*About this exercise*: Copy every line in the records below that contains the word "Given".

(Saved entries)

--- START ---

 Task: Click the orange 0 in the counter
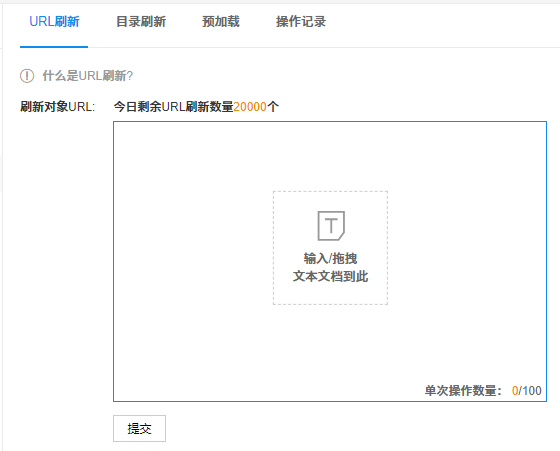(x=515, y=391)
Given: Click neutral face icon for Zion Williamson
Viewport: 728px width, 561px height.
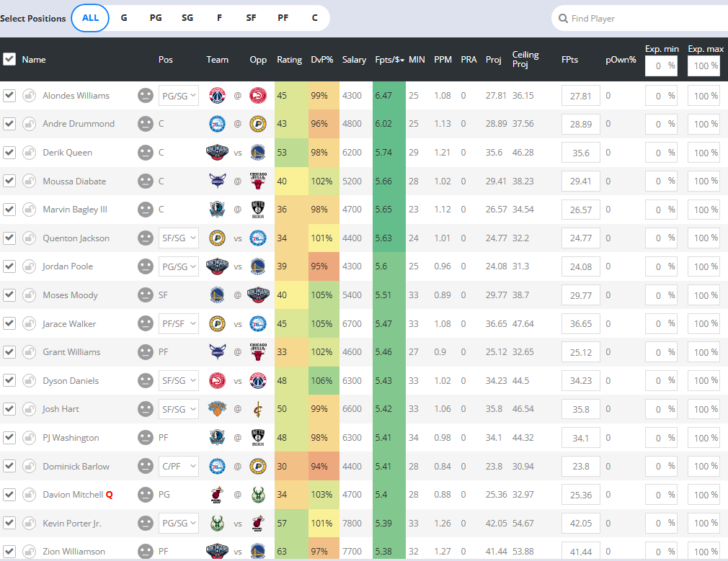Looking at the screenshot, I should (146, 551).
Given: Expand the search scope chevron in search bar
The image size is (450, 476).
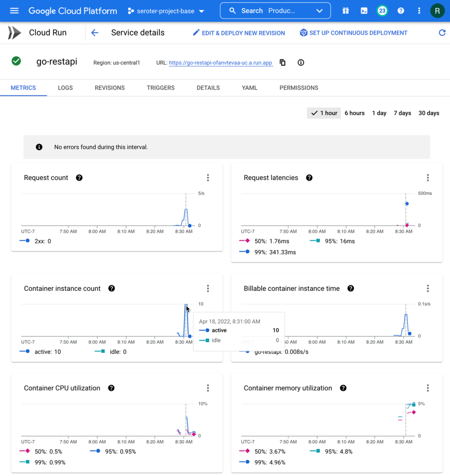Looking at the screenshot, I should click(x=319, y=11).
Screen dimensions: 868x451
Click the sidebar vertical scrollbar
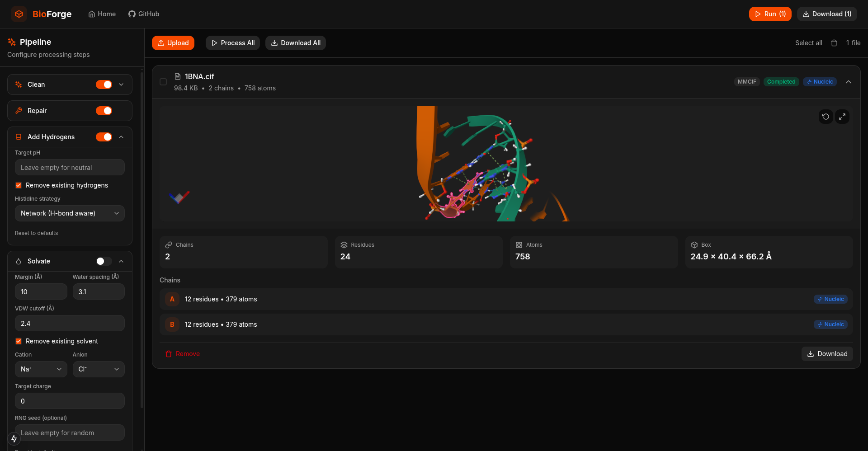coord(142,240)
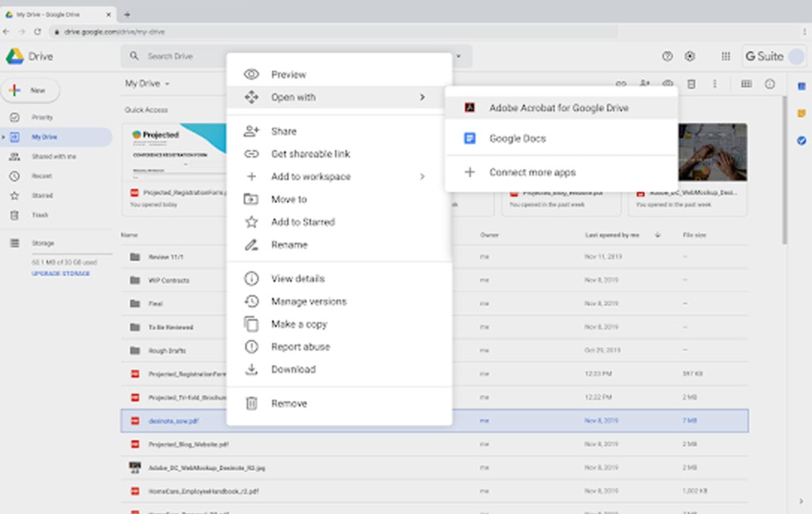Open the Settings gear icon
Screen dimensions: 812x514
(x=690, y=56)
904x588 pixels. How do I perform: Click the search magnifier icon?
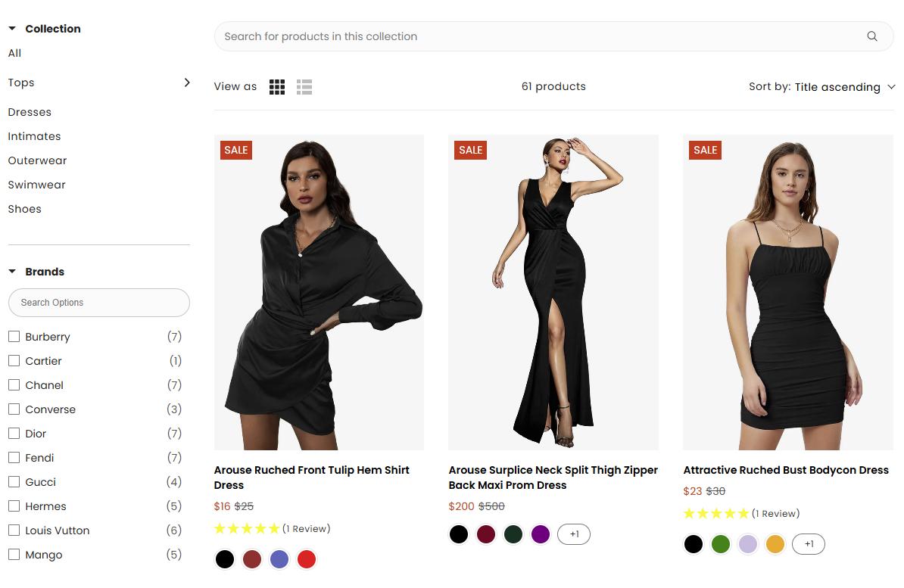point(872,36)
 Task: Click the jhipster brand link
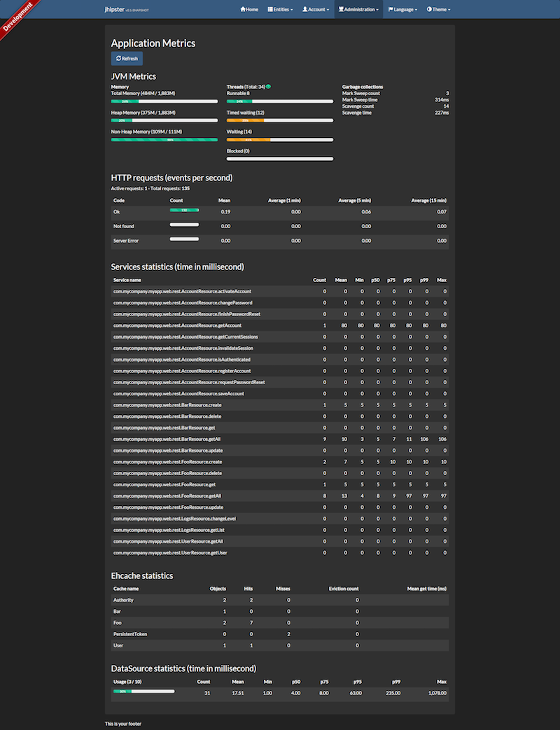click(114, 9)
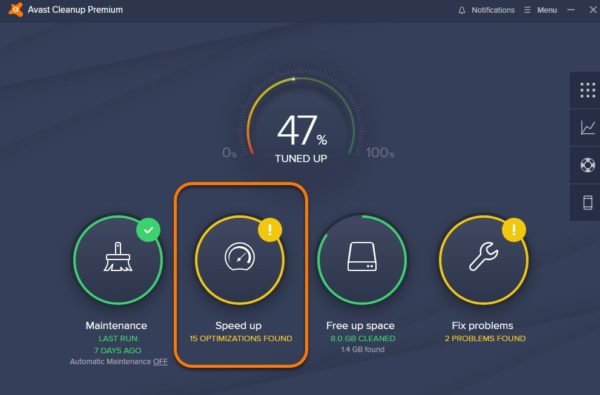Viewport: 600px width, 395px height.
Task: Click the yellow warning badge on Fix problems
Action: click(x=514, y=230)
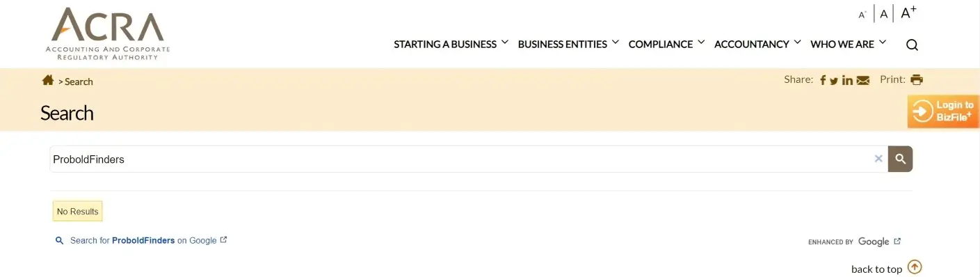Share page by email envelope icon
Image resolution: width=980 pixels, height=277 pixels.
pyautogui.click(x=863, y=81)
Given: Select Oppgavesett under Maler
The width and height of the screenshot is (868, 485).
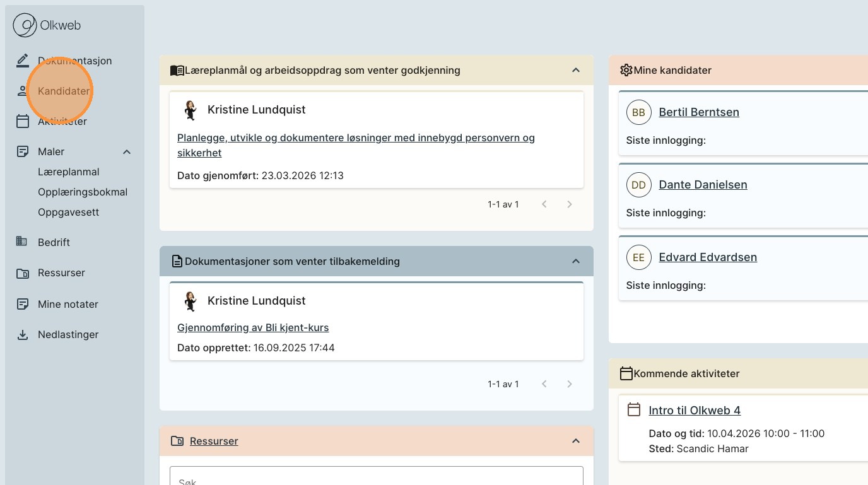Looking at the screenshot, I should coord(68,212).
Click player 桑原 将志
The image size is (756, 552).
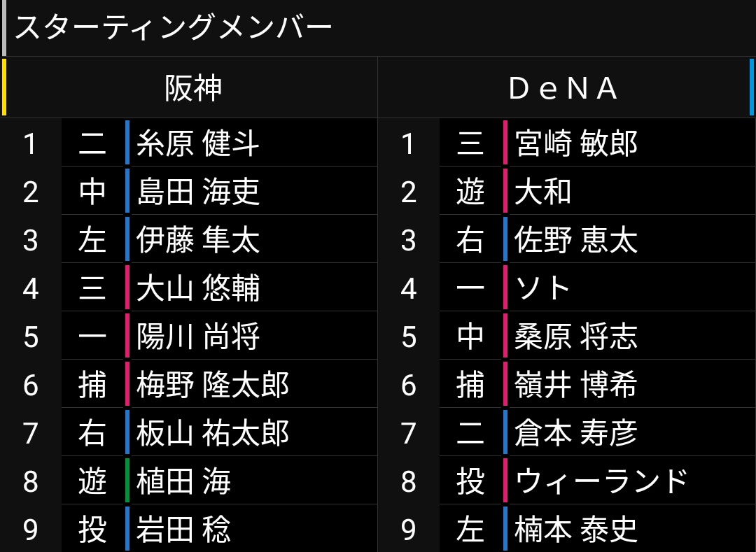coord(576,337)
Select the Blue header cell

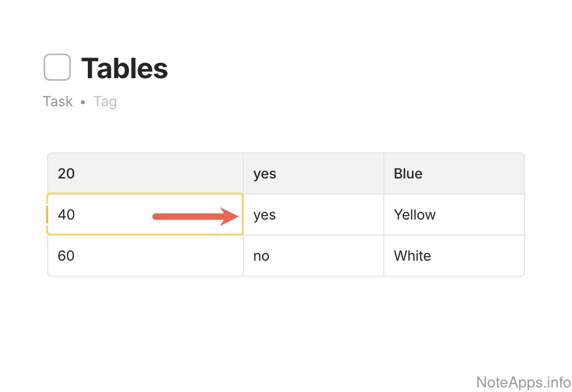coord(454,173)
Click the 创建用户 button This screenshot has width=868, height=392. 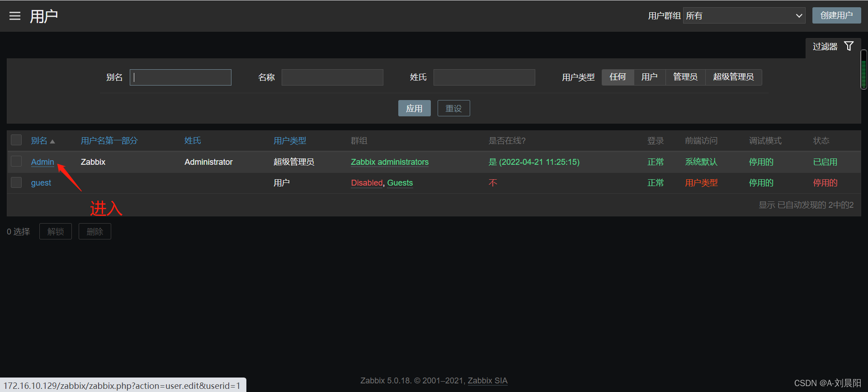pos(836,15)
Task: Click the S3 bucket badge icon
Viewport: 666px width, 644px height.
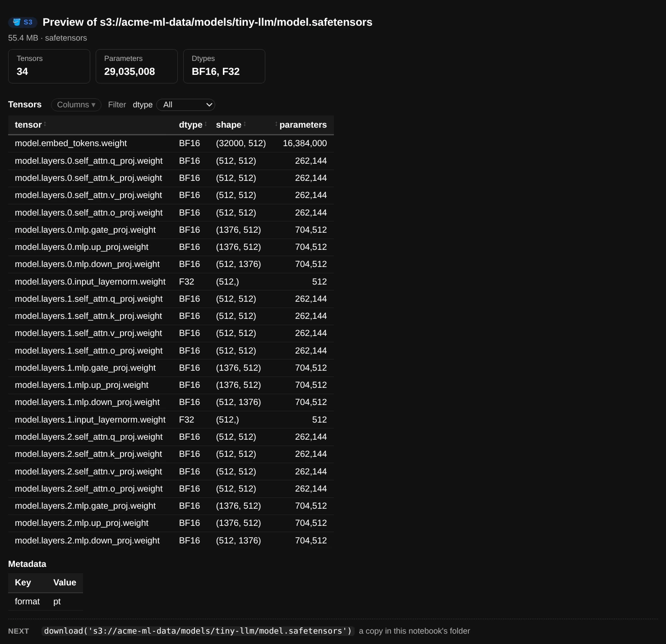Action: coord(17,22)
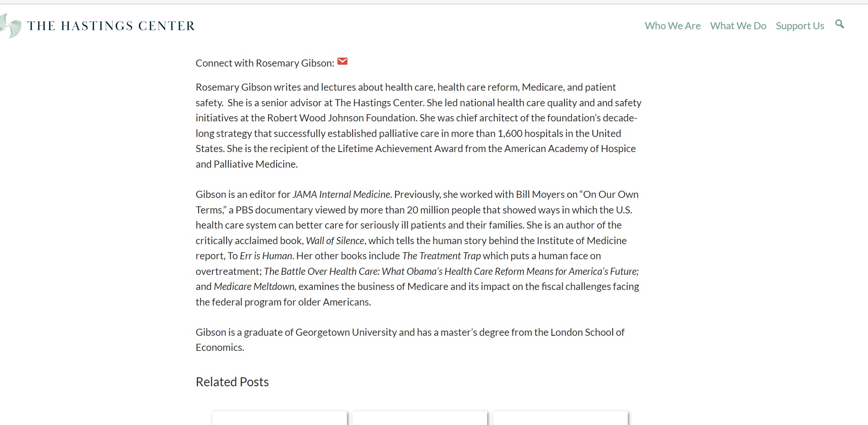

--- END ---

*Solution to the exercise*:
Given: Click neutral face icon for Zion Williamson
Given: Expand the search scope chevron in search bar
Given: Select Oppgavesett under Maler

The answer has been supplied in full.